Me puse de pie bruscamente y aparté los montones de papeles para alcanzar el teléfono. Marqué un número que conocía de memoria y sentí alivio al oír que contestaban a la tercera señal.

– Al habla la doctora Herschel.

– Lotty, soy Vic. He estado ordenando los papeles de mi primo y estoy de lo más deprimida. ¿Has cenado?

Hacía horas que había cenado, pero accedió a encontrarse conmigo en el hotel Chesterton para tomar un café mientras yo comía algo.

Me lavé un poco en el baño principal, mirando con pena hacia la bañera a ras del suelo con su mecanismo de burbujas. Alivio para el deshecho tobillo de mi primo. Me pregunté si se habría comprado el piso por la bañera. Sería muy propio de Boom Boom, escrupuloso pero no muy práctico.

De salida, me detuve para hablar con el portero, Hinckley. Hacía rato que se había marchado ya. El hombre de turno en aquel momento era más bien una especie de guardia de seguridad. Estaba sentado tras un escritorio con una pantalla de televisión encima; podía ver la calle o el garaje o mirar en cualquiera de los treinta pisos. Un hombre negro mayor y cansado, al que vi sus pequeñas arruguillas sólo cuando me acerqué a él. Me miró impasible mientras le explicaba quién era yo. Le enseñé el poder de Simonds y le dije que seguiría viniendo hasta que las cosas de mi primo estuviesen totalmente arregladas y se vendiera el piso.

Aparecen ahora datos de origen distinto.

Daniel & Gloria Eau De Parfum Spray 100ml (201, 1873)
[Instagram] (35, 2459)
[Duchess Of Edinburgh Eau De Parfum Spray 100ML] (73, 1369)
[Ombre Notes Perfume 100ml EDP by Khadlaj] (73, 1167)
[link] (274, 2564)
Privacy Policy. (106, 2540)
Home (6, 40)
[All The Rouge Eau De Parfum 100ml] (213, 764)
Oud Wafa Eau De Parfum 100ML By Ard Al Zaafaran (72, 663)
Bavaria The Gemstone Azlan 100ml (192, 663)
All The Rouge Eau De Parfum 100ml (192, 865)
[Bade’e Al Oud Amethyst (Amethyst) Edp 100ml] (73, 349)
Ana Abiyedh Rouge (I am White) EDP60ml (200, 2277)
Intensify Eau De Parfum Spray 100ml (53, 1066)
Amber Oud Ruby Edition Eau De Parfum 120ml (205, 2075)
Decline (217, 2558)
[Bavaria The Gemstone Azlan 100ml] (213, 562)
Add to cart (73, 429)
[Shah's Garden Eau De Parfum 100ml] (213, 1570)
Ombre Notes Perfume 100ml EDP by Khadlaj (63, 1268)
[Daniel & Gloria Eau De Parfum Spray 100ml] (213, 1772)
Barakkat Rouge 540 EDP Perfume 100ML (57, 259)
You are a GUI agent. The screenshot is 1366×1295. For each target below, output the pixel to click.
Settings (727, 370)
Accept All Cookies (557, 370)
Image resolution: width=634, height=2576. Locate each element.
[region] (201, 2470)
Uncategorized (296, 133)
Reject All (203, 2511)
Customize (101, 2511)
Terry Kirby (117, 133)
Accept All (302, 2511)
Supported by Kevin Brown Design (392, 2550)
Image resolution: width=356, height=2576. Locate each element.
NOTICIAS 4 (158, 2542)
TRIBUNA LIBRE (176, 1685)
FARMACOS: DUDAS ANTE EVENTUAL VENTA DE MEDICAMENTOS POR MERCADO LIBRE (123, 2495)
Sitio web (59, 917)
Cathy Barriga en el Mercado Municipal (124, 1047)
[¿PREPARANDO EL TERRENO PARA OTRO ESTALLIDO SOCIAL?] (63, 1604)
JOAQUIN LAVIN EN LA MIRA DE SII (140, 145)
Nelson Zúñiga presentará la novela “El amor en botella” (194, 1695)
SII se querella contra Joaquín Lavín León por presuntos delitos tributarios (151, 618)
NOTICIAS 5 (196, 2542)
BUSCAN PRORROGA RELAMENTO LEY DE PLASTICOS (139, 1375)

No dijo nada. Ni parpadeó ni movió la cabeza; no hizo más que mirarme sin expresión con sus ojos marrones, cuyos iris estaban moteados de amarillo por la edad.

Me di cuenta de que alzaba la voz y me contuve.

– El hombre que estaba de guardia esta tarde dejó entrar a una persona al apartamento. ¿Podría usted asegurase de que no entra nadie más a menos que yo le acompañe?

Siguió mirándome sin parpadear. Me volví y le dejé allí sentado bajo el tapiz color mostaza.